Work item A =>
Translate this sentence from the reflection on Jeremiah's loincloth into Spanish: "Ezekiel is told to eat bread made of mingled seeds and baked over the dung of people and cattle."
Work item B =>
Continue the reflection on Jeremiah's loincloth beyond its final sentence.
Study text Start Marker
Monday of the Seventeenth Week in Ordinary Time



“Take the loincloth that you have bought, which is around your waist, and arise, rgo to the Euphrates and hide it there in sa cleft of the rock…” (Jeremiah 13:4)

Saint Jerome offers the following insight on this verses from today’s First Reading:

“Yet such is the order of nature. While truth is always bitter, pleasantness waits upon evildoing. Isaiah goes naked without blushing, as a type of the captivity to come. Jeremiah is sent from Jerusalem to the Euphrates (a river in Mesopotamia) and leaves his girdle to be marred in the Chaldaean camp, among the Assyrians hostile to his people. Ezekiel is told to eat bread made of mingled seeds and baked over the dung of people and cattle. He is commanded to experience the death of his wife without shedding a tear. Amos is driven from Samaria. Why is he driven from it? Surely in this case, as in the others, because he was a spiritual surgeon who cut away the parts diseased by sin and urged people to repentance. The apostle Paul says, “Am I therefore become your enemy because I tell you the truth?” And so the Savior found it, from whom many of the disciples turned back from following him because his sayings seemed hard.” (Letter 40)
Study text End Marker
Extracted entries Start Marker
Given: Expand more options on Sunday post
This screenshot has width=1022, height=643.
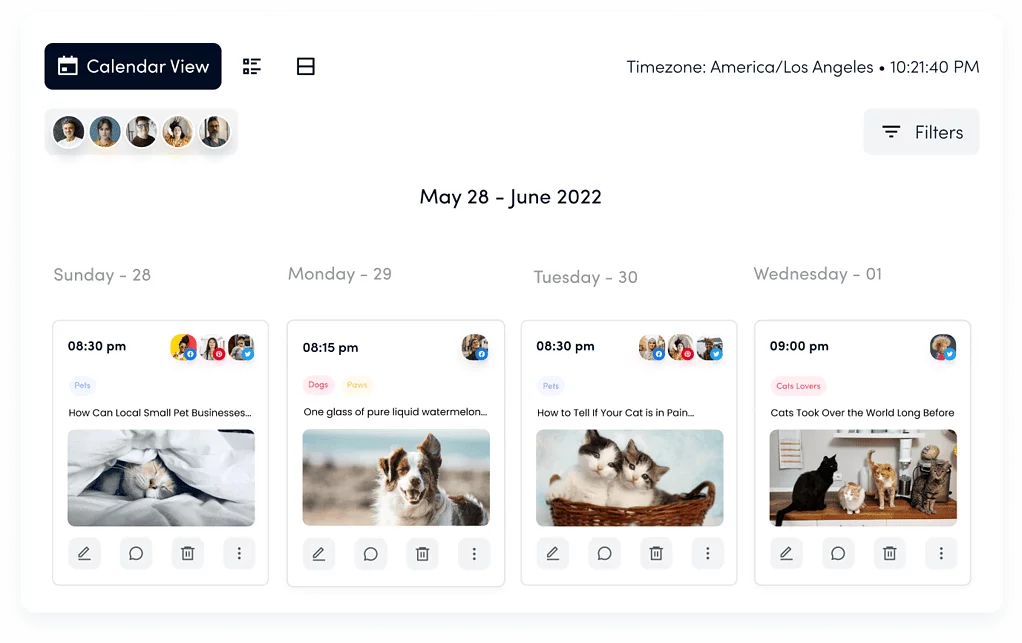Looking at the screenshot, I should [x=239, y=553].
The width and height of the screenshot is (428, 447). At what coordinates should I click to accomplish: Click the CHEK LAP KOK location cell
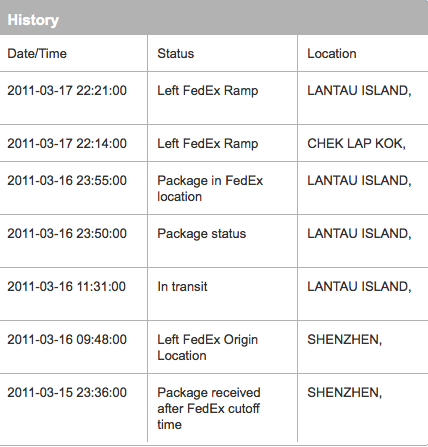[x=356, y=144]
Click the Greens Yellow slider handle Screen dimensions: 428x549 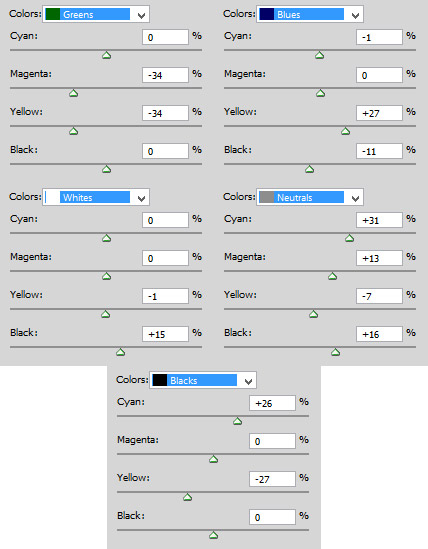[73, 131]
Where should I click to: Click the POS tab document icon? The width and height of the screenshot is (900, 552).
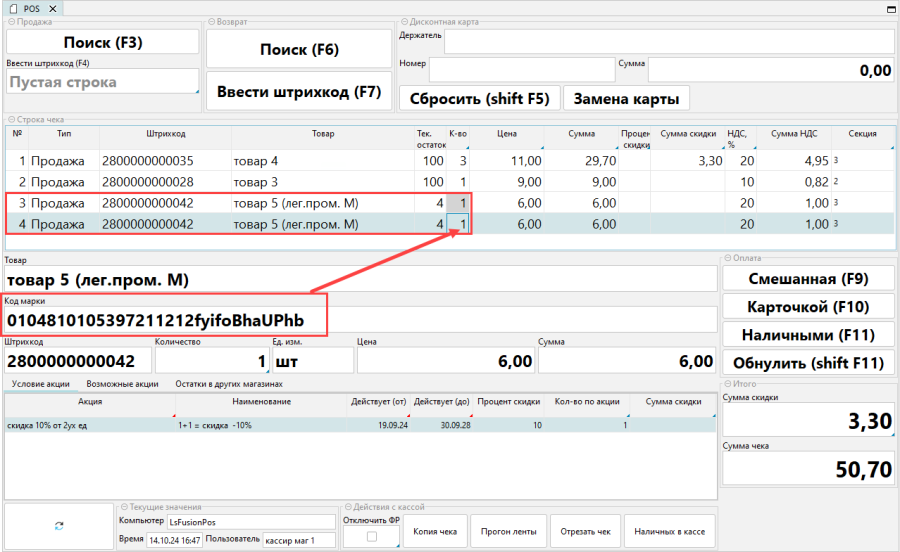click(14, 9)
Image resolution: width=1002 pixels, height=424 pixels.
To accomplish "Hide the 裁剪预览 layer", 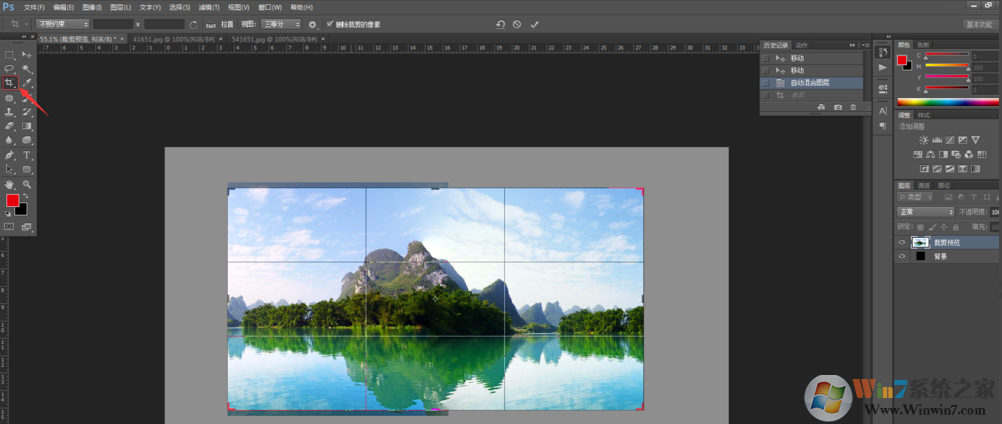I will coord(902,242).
Extracted entries End Marker
Reply A =>
A Ezequiel se le ordena comer pan hecho de semillas mezcladas y cocido sobre el estiércol de personas y de ganado.

Reply B =>
Collect
O God, protector of those who hope in You
without Whom nothing has firm foundation,
nothing is holy,
bestow in abundance Your mercy upon us
and grant that,
with You as our ruler and guide,
we may use the good things that pass
in such a way as to hold fast even now
to those that ever endure.
Through our Lord Jesus Christ, Your Son,
who lives and reigns with You
in the unity of the Holy Spirit,
one God, for ever and ever.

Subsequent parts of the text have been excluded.